I still have 2003 on my Win7 primary PC, primarily for Excel. It does everything I need and I can't stand the ribbon or the pastel colors of 2007 onward.

As long as the rest of my system is maintained for security I don't see any need to not keep 2003.

By lagomorpha on 3/25/2014 10:14:08 AM , Rating: 5
Excel 2003 is very slow, only supports 65536 rows, and won't do everything I need with conditional formatting and macros.

Your needs must be very modest if you're satisfied with 2003.

By Accidic on 3/25/2014 10:33:41 AM , Rating: 2
Not sure what you're considering slow. I have 2003 and 2010. I use 2010 when I have no choice (IE, need a boatload of rows or columns) and 2003 any other time. The ribbon is garbage. Outside of a couple nice quirks in 2010 (which I do begrudgingly like), the rest is typically a headache. Generally speaking I can get more done for what I need to be doing at work in less time with 2003 with less headache and without the urge to repeatedly slam my head and fingers in a door for fun.

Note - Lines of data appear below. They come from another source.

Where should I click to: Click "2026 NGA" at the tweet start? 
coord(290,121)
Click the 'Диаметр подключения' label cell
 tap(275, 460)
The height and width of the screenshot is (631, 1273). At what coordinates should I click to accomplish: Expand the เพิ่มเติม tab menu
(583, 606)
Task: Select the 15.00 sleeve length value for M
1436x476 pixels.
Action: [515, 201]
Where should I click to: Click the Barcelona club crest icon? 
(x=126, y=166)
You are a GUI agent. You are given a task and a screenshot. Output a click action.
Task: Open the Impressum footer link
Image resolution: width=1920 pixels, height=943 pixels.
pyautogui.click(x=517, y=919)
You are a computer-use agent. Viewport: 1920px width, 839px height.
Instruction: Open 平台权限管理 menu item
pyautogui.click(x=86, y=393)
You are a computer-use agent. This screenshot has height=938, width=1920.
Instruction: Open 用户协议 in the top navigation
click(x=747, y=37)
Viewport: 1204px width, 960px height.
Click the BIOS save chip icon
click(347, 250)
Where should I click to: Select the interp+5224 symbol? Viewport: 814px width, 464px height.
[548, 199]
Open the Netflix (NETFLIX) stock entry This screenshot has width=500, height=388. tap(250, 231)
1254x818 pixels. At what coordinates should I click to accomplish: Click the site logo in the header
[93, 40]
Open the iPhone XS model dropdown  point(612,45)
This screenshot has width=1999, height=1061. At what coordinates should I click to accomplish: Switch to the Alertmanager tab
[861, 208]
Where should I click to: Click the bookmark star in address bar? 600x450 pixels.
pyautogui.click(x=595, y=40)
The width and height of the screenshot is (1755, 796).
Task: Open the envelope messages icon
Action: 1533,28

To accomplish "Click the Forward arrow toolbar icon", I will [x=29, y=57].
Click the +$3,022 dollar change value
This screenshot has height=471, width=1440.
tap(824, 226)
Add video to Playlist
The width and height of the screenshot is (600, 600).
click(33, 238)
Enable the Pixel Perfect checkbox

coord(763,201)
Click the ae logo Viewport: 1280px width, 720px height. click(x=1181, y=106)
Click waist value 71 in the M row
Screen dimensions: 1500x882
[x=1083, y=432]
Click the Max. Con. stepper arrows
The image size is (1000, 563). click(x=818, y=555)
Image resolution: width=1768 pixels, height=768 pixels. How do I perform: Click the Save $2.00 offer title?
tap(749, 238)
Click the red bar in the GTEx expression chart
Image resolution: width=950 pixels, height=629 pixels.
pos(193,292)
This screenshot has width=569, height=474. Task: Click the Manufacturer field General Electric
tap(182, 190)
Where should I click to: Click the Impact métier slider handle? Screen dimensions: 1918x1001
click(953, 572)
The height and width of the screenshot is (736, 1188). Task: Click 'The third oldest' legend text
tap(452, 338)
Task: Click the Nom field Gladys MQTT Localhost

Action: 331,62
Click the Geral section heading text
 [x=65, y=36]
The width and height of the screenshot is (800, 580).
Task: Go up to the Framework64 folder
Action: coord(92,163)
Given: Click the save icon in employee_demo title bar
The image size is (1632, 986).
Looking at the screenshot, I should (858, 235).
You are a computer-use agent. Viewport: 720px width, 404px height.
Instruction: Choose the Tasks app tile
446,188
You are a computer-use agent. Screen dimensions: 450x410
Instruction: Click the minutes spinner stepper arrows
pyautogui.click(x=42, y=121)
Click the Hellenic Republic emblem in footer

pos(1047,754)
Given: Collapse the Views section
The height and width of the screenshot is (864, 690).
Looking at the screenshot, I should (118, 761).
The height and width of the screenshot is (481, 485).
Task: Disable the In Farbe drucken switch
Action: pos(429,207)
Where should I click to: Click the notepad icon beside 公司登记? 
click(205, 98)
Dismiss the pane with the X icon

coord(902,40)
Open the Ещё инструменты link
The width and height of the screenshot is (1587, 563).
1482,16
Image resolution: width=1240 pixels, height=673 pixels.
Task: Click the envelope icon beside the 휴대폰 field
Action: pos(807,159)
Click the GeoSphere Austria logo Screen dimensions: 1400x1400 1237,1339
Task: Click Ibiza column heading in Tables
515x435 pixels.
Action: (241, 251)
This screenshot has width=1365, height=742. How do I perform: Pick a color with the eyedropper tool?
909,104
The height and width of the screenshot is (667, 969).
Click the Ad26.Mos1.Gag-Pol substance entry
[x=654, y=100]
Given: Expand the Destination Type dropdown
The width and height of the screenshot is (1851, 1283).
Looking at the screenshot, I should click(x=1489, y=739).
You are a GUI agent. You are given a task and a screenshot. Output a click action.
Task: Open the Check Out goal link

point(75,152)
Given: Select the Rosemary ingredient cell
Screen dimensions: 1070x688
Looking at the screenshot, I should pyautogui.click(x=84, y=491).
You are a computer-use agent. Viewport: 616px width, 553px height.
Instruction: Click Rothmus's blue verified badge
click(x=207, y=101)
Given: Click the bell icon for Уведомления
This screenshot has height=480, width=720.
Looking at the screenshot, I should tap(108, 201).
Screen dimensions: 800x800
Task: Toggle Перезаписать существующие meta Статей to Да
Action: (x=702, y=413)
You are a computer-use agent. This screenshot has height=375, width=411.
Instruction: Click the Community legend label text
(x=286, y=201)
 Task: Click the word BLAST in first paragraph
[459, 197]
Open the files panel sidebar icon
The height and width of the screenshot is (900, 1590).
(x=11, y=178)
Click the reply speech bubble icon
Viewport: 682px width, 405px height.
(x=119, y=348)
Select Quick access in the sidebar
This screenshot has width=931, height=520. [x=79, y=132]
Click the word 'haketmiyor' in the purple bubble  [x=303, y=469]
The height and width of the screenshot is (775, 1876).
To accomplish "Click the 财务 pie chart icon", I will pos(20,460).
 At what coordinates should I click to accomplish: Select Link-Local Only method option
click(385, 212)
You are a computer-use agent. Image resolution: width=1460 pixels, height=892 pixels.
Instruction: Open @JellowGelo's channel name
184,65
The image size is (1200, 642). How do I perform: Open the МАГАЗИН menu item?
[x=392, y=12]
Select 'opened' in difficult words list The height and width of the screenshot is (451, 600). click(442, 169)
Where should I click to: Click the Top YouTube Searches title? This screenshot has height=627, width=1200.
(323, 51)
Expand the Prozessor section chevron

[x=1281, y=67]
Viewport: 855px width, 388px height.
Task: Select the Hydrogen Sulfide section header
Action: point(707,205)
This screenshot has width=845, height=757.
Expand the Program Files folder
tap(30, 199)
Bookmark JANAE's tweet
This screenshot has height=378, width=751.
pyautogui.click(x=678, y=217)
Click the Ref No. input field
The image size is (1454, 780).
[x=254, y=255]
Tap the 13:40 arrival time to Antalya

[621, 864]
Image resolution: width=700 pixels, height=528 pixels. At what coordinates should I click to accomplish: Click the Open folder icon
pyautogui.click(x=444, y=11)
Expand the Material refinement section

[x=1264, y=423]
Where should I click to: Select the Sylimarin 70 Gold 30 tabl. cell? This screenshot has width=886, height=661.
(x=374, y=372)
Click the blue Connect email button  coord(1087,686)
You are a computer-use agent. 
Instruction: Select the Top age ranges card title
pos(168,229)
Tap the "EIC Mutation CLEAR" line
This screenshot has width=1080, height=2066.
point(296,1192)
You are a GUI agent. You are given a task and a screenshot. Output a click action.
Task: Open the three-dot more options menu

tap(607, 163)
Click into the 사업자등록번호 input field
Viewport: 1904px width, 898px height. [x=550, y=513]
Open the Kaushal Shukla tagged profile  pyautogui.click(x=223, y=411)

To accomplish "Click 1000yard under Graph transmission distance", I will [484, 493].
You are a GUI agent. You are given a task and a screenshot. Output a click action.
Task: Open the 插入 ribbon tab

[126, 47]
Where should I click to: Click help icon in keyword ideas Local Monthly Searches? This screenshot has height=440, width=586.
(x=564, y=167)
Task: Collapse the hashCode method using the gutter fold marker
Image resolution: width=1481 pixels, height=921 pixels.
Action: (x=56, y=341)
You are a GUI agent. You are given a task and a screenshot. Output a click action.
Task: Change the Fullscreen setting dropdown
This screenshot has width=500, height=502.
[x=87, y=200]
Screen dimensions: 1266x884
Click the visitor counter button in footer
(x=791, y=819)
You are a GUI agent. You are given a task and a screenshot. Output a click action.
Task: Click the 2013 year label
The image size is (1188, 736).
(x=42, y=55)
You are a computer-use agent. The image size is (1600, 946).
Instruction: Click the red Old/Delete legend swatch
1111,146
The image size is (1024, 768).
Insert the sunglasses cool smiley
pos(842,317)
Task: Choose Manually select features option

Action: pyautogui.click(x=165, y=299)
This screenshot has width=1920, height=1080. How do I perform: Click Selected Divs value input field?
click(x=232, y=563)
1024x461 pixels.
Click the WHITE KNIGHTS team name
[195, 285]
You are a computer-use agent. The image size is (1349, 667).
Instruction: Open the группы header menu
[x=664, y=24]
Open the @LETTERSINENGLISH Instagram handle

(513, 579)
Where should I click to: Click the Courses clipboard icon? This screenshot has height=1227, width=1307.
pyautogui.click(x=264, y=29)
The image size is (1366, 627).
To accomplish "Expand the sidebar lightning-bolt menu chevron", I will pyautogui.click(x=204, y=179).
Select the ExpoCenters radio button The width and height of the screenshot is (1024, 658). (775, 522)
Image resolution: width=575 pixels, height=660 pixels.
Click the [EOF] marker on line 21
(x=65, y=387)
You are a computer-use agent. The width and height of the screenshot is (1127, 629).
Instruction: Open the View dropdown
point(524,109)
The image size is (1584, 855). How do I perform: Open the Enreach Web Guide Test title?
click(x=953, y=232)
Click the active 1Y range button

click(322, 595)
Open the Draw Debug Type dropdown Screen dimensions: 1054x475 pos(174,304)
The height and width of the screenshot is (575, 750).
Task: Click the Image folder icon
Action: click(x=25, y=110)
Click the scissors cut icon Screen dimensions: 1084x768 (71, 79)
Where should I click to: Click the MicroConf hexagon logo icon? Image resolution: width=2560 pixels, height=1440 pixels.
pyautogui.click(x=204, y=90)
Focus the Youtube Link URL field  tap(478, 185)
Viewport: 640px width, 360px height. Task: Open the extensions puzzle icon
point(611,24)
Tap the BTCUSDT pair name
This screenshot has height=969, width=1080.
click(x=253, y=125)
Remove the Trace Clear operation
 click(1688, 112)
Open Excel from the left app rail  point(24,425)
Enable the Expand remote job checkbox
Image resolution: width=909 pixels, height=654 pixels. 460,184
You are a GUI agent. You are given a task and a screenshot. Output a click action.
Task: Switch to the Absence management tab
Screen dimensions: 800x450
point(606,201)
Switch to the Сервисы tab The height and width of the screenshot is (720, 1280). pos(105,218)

Sorry but no, IMO there has not been a good release of Office since 2003 and frankly if I'm going to get drug into janky headaches, I'd much rather just use OpenOffice. It's what I switched my wife's laptop to rather than buy a new license of Office and as they progress I find very little incentive to even consider purchasing another Office product. Granted YMMV.

By chripuck on 3/25/2014 10:56:22 AM , Rating: 4
I would never, I repeat, NEVER, go back to 2003 from 2010. I develop Office applications literally on a daily basis. I build 30+ Excel models a year for clients around the globe. The charting, the conditional formatting, the expanded functions, the increased rows, powerpivot are far improved in 2007+. Open a 30 mb Excel 2003 file and a 30 mb Excel 2010 formatted file and 2010 WILL open it faster. Calculations are faster due to multi-core support.

I could go on and on, but the short version is this; you're clearly not using Excel to it's full potential. Not even close.

I'll add this to: I actually agree with you on every other facet of the Office suite, but Excel is the one clear cut improvement over 2003 and it's not even remotely up for debate.

By Accidic on 3/25/2014 11:05:38 AM , Rating: 2
I would argue that you're merely using it differently. I've been accused of a lot of things, but not using excel to it's full potential has never even remotely been one of them. We have a few people who look at things much like you and sing the praises of the all holy 2010. Yet ironically I tend to weave circles around them and accomplish far more in less time than they do.

That said, I will certainly and wholeheartedly give you that large files open quicker in 2010. Unfortunately for the ways in which we use it, they also crash far more frequently as well.

By w8gaming on 3/25/2014 10:18:01 PM , Rating: 3
That kind of usage makes you different from the norm actually. Most people would not have needed such features and should be happy with Office 2003.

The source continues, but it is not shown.